Exercise description: Retype the records starting at the line that contains "You are a computer-use" and continuing through the end of the records, with both ends included. Leave the pictures out of your answer.

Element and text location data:
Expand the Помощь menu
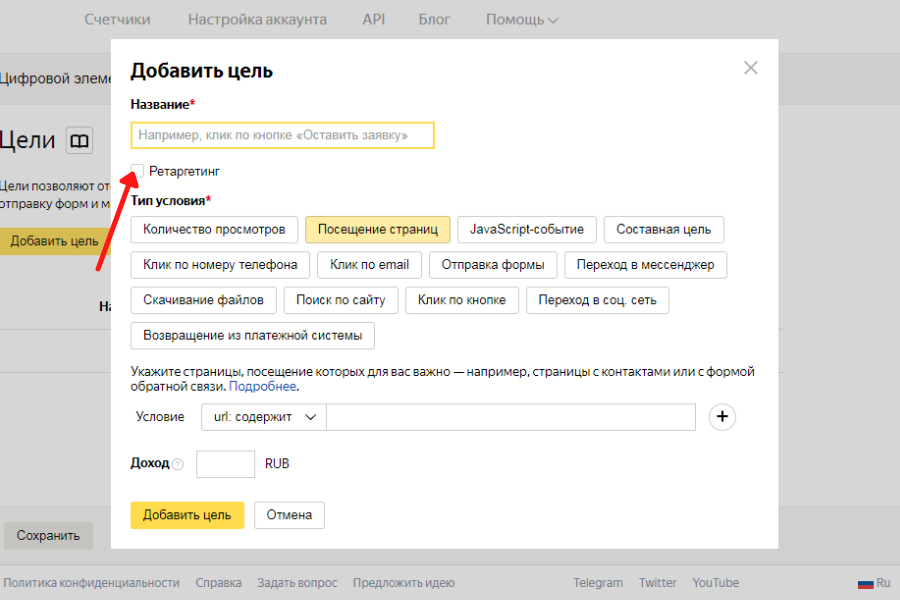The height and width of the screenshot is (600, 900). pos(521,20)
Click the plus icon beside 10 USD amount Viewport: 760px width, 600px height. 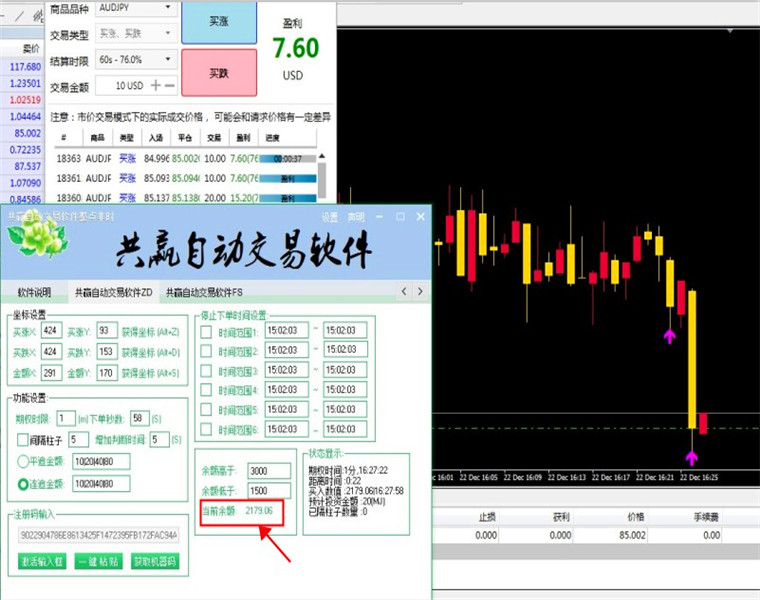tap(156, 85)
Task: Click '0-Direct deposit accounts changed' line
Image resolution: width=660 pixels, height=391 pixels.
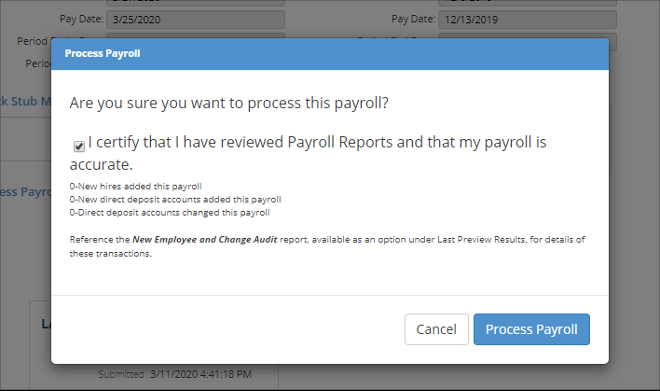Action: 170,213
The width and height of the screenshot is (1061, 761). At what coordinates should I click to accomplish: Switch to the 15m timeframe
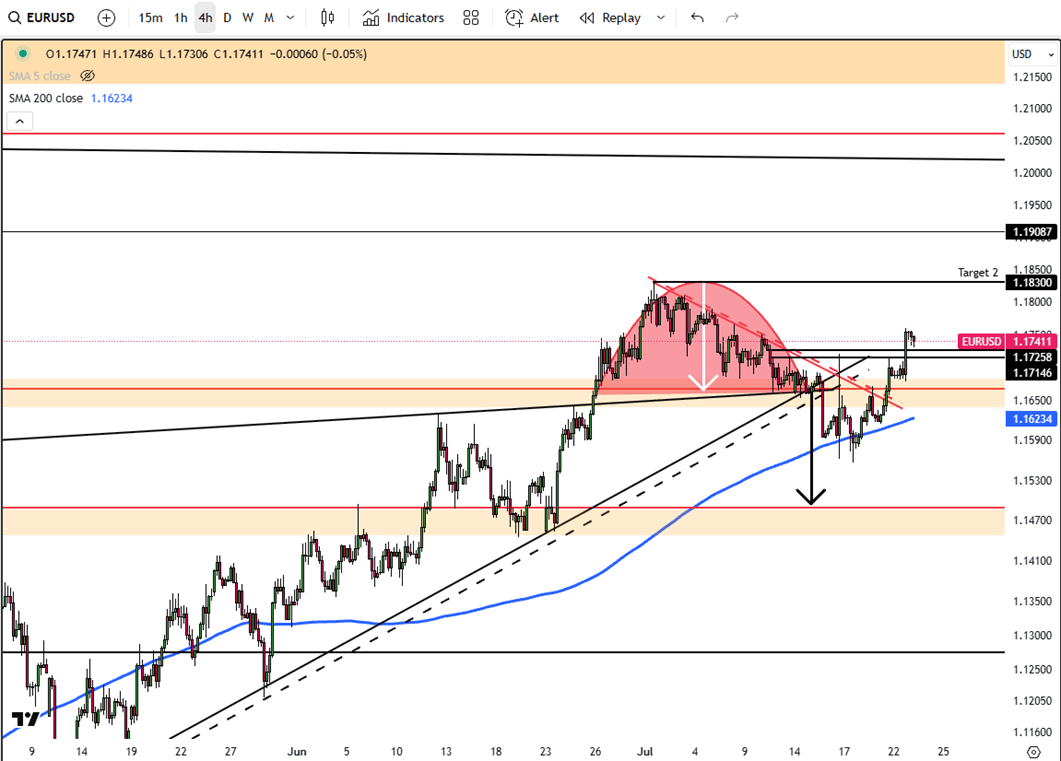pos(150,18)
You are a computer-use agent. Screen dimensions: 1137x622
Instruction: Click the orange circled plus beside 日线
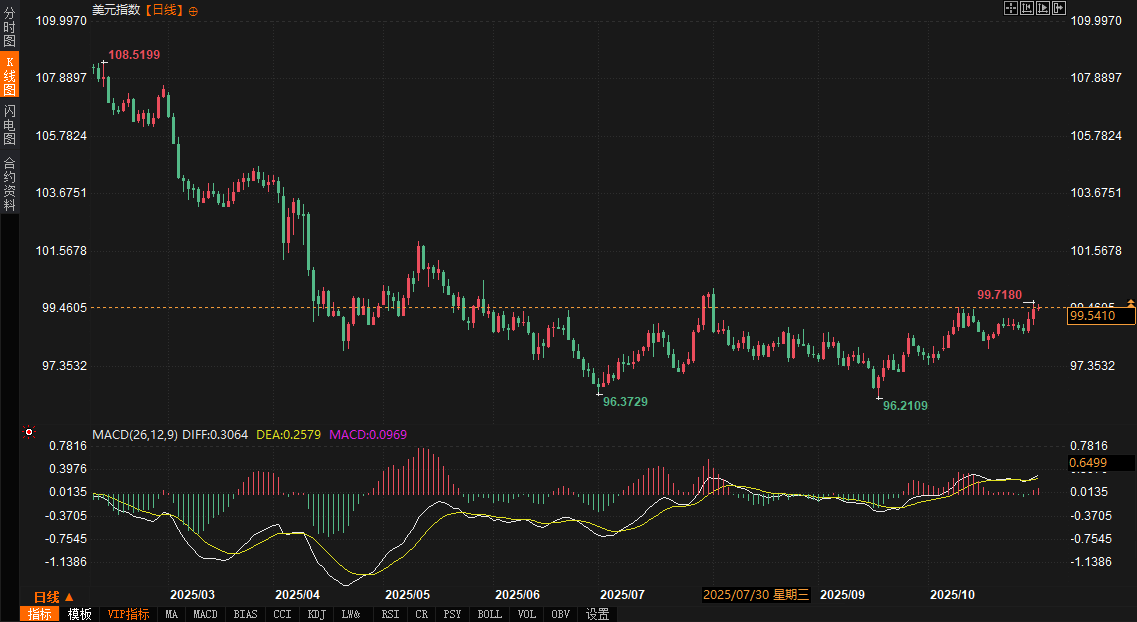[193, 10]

Written response:
You are a computer-use agent. Screen dimensions: 1137x622
Instruction: Click the orange circled plus beside 日线
[193, 10]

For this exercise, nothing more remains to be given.